What? You thought you’d get through the entire 2012 election cycle without my blogging about politics? Come now, you know me better than that.
But barring one teeny-tiny paragraph, I’m going to spare you talk of policy and discuss something else, something that is—or should be—politically neutral. My teeny-tiny paragraph first:
Unlike many on the left in America, I never grew disenchanted with this president. I have not always agreed with his policies (The Afghan surge, for example) or his strategy (I think he was weak until very late in the game about defending his accomplishments and policy positions), but I don’t expect to. We’re all human, and no two of us should do or think exactly alike. What I have thought from day one is that this is a good, smart man with a fine mind and amazing temperament. I think Obama understands what it is to struggle. I think he truly cares about the welfare of the people. I think he’s run a largely clean and competent administration. I was proud to vote for this man four years ago; I was equally proud to vote for him again yesterday.

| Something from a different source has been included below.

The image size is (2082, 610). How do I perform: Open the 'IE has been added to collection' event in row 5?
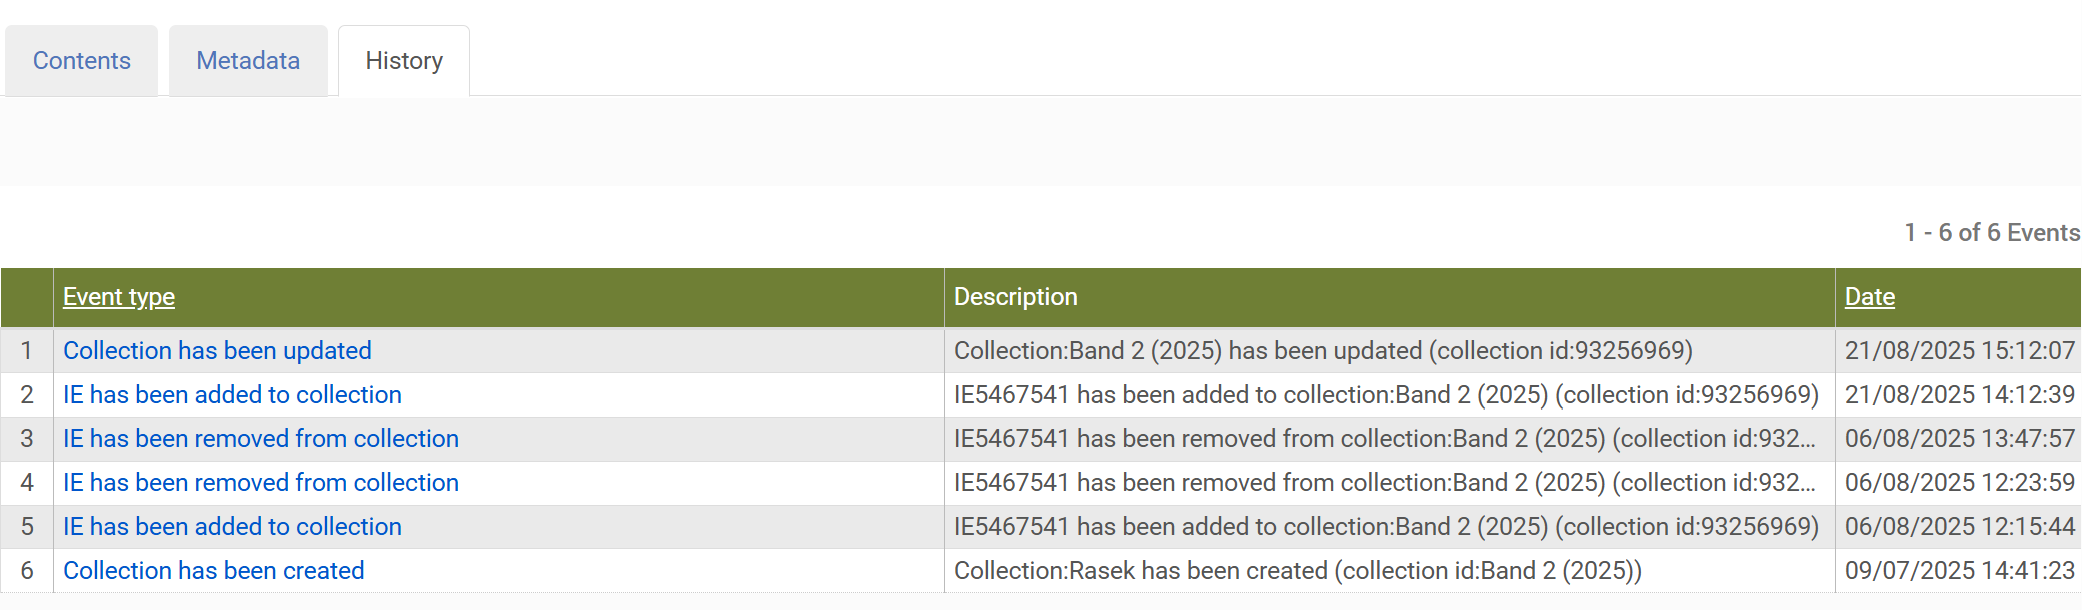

And that’s the end of that. Now lets move on to the sexy part: statistics and polling! I am not, nor have I ever been, a numbers person. But sometimes I think I really, really should be. Since June, I’ve been carefully following Nate Silver of fivethirtyeight.com. I discovered him five years ago, when he was a baseball statistician recently turned to politics. Two years ago his blog was snapped up by the New York Times, but I still managed to keep an eye on him. Then just a few weeks ago I was directed to Sam Wang at the Princeton Election Consortium, a group of science and stat geeks that apply the mathematical rigor of their various fields to polling and politics. How mathematical? Here’s Wang last night:
“I actually don’t like Election Night that much – too much noise, not enough signal…and not nearly enough MATLAB.”

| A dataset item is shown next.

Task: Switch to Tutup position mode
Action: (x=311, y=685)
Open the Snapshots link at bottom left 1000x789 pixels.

His predictions came in two flavors: Random Drift & Bayesian. If you, like me, are tired of gas-bag pundits on both sides of the aisle, these guys provide a welcome, analytical relief.
And so, in the last two weeks, I found myself fending off hysterical poll analysis on the left (“Gallup still shows Romney up a point nationwide! We’re going to lose!”) and shaking my head at delusional poll analysis on the right (George Will put Minnesota in the Romney column. Minnesota!). All the while, nearly alone among my family, friends, and social media circle, I would check out Nate Silver’s model, which weights polls, and Sam Wang’s model, which relies on meta-analysis of state polls, and be calmed by their findings of a slim but consistent Obama lead. While I was at it, I also learned why state polls are more reliable than national ones, which way various national polls lean and why, and a fair bit about sample sizes and how “likely voters” are determined.

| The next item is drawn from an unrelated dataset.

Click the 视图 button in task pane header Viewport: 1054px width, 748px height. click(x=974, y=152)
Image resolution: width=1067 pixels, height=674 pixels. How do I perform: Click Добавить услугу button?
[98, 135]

While I was happily geeking out, some pundits and hacks turned on Nate Silver in ways that are ugly (“he’s effeminate!”) and uninformed (“He missed the 2010 UK election badly.” He did, but that analysis was admittedly experimental.) Sam Wang was too geeky to be much noticed I guess. Suddenly, everyone was talking about polls underestimating white evangelical turn-out, polls over-estimating minority and youth turn-out, the so-called enthusiasm gap, and the crutch of all horse-race pundits, the all-mighty gut.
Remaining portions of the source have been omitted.